Dicas de vinhos para os dias quentes

Espumantes, brancos e rosados são os vinhos mais indicados durante o verão; os tintos leves e jovens também podem ser servidos em algumas ocasiões

Seja na Ceia de Natal ou nos almoços de verão, saiba quais as bebidas mais indicadas e como servi-las

Embora seu consumo seja bem maior no inverno, é no fim do ano que o vinho torna-se mais popular no Brasil. Mesmo nos dias quentes do verão, saiba que a bebida também pode ser consumida prazerosamente e harmonizada com os pratos frescos e leves que dominam os cardápios na nova estação.

Saem de cena os vinhos encorpados e envelhecidos e ganham espaço os espumantes, brancos e rosés. É o que afirma a sommelière Josi Pieri. “Esses são os mais indicados para nosso clima tropical, são mais leves e frescos”, destaca.

Os vinhos envelhecidos contêm mais ácido e álcool, por isso, se consumidos em dias quentes a sensação de moleza e sono será inevitável. “Há uma premissa para que o vinho possa ser envelhecido: é necessário que ele nasça com boa carga de tanino, ácido e álcool. Ou seja, esse tipo de vinho geralmente tem caráter mais potente e pede prato mais elaborado e bem temperado, comum no inverno ou em dias mais frescos”, acrescenta Josi.

Porém, não é preciso abolir totalmente o tinto de sua mesa nos dias quentes.
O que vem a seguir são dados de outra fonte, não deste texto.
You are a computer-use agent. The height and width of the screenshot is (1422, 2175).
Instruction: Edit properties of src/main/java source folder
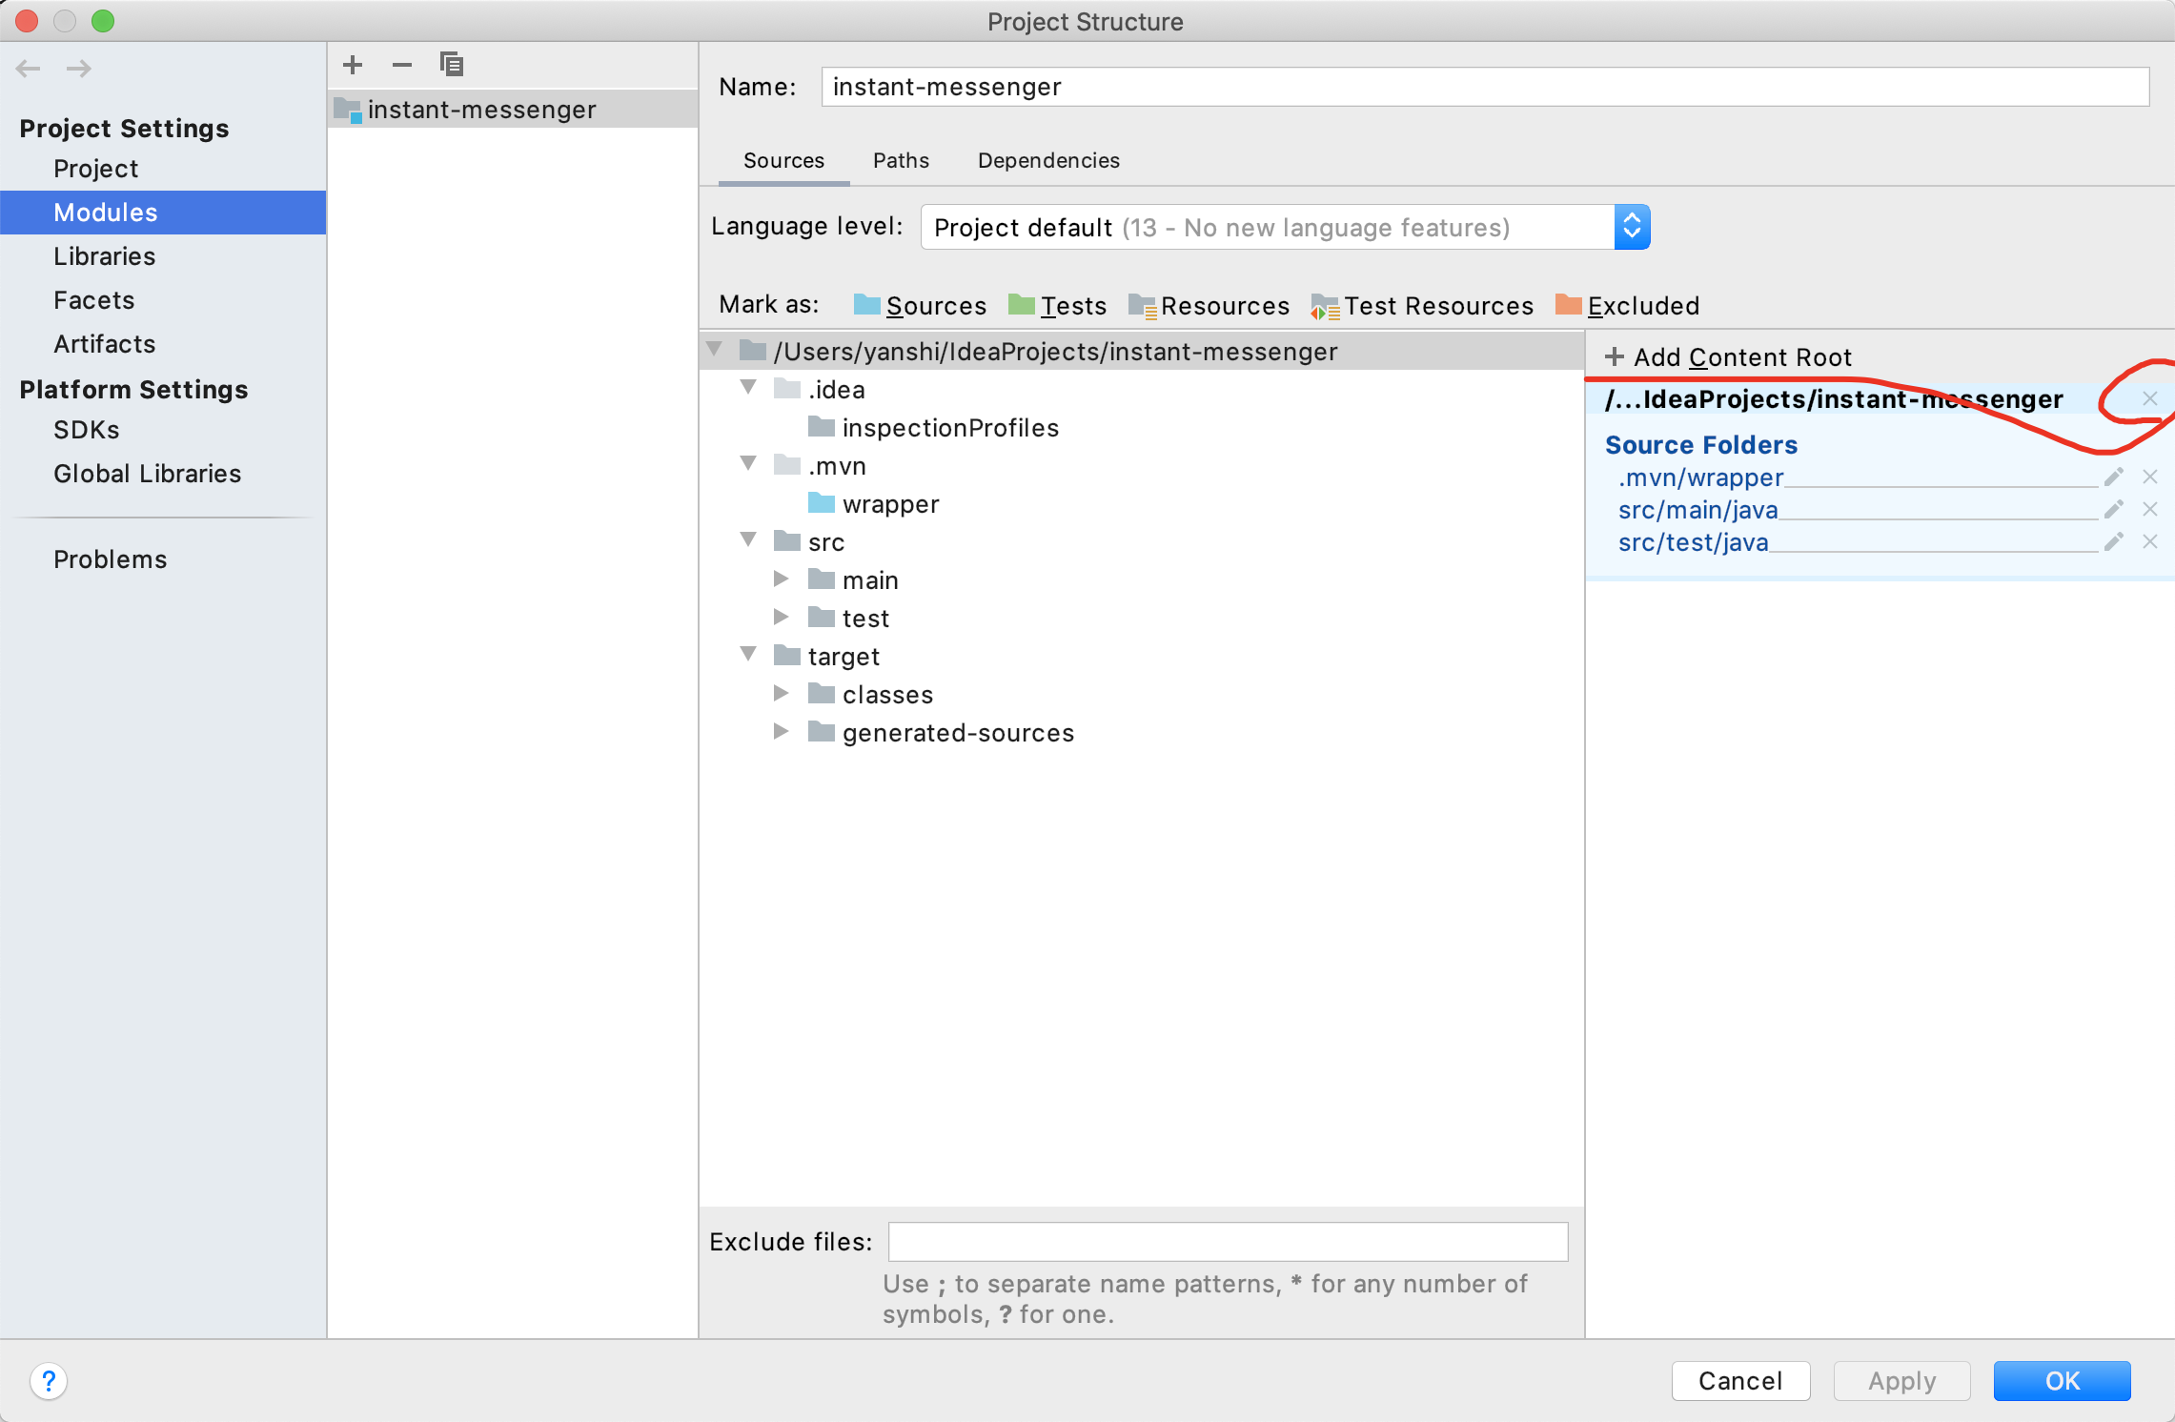tap(2113, 510)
Há a possibilidade, indica a sommelière, de consumir tintos jovens, mais leves, feitos das uvas Pinot Noir, Gammay e Tempranillo.

E para a Ceia de Natal? Josi recomenda que se a opção for servir apenas um vinho, dê preferência aos espumantes, brut branco ou brut rosado. “Nosso país produz espumantes da mais alta qualidade, cada vez mais premiados no mundo, são sinônimos de alegria e celebração”, explica. Mas, caso o anfitrião prefira um vinho tranquilo, sem gás, a segunda alternativa da profissional é servir um rosé bem jovem.

A versatilidade à mesa é um dos principais atributos desses vinhos. Em algumas ocasiões, afirma Josi, eles chegam a substituir os tintos leves, pois encontram harmonia com dezenas de pratos e petiscos. “Eles podem acompanhar canapés, presuntos crus, embutidos defumados, salames, copas e outros frios tais como antepastos picantes, sardelas, pratos de berinjelas temperadas com pimentões coloridos, diversos risotos temperados com tomilho, alecrim, manjericão etc. Explore-os com carnes brancas, comidas orientais, pescados, mariscos e saladas”, indica.

Temperatura

Quanto mais leve for o vinho, menor deverá ser a temperatura de serviço. Vinhos espumantes devem ser servidos bem gelados, em torno de cinco graus. É o que ensina a sommelière Josi Pieri. Já brancos e rosés em torno de dez graus e tintos leves em torno de 15 graus – refrescados. Ideal, segundo a profissional, é manter uma ou duas garrafas na geladeira, hábito que facilitará o serviço na hora de receber alguma visita inesperada. Após abrir a garrafa, o vinho deverá ser mantido no balde de gelo, principalmente os espumantes, que devem ser consumidos bem gelados. Já no caso dos brancos, rosés e tintos, é preciso cuidado para não encher a taça, colocando, no máximo, um terço da bebida, de acordo com a capacidade do copo.

Josi ensina uma dica importante: “Nunca sacuda uma garrafa de espumante, essa prática faz parte do show da Fórmula 1, primeiro porque você perderá cerca de 20 a 30% do vinho e segundo porque perderá mais da metade do gás, justamente o diferencial da bebida. Lembrando também que esses vinhos perdem o frescor com o tempo, portanto, a sugestão é não exagerar na compra”.

A profissional ressalta que o brasileiro está aprendendo a tomar vinho, o que resultou numa curiosidade: o aumento na venda de rosados. A explicação é que esse tipo combina perfeitamente com o clima e modo de vida do Brasil. “Rosés podem ser servidos em jantares sofisticados e festivos ou em situações comuns, como em gostosas

conversas ao ar livre, em volta da piscina, num piquenique no campo ou em tantas outras situações informais”, conclui Josi.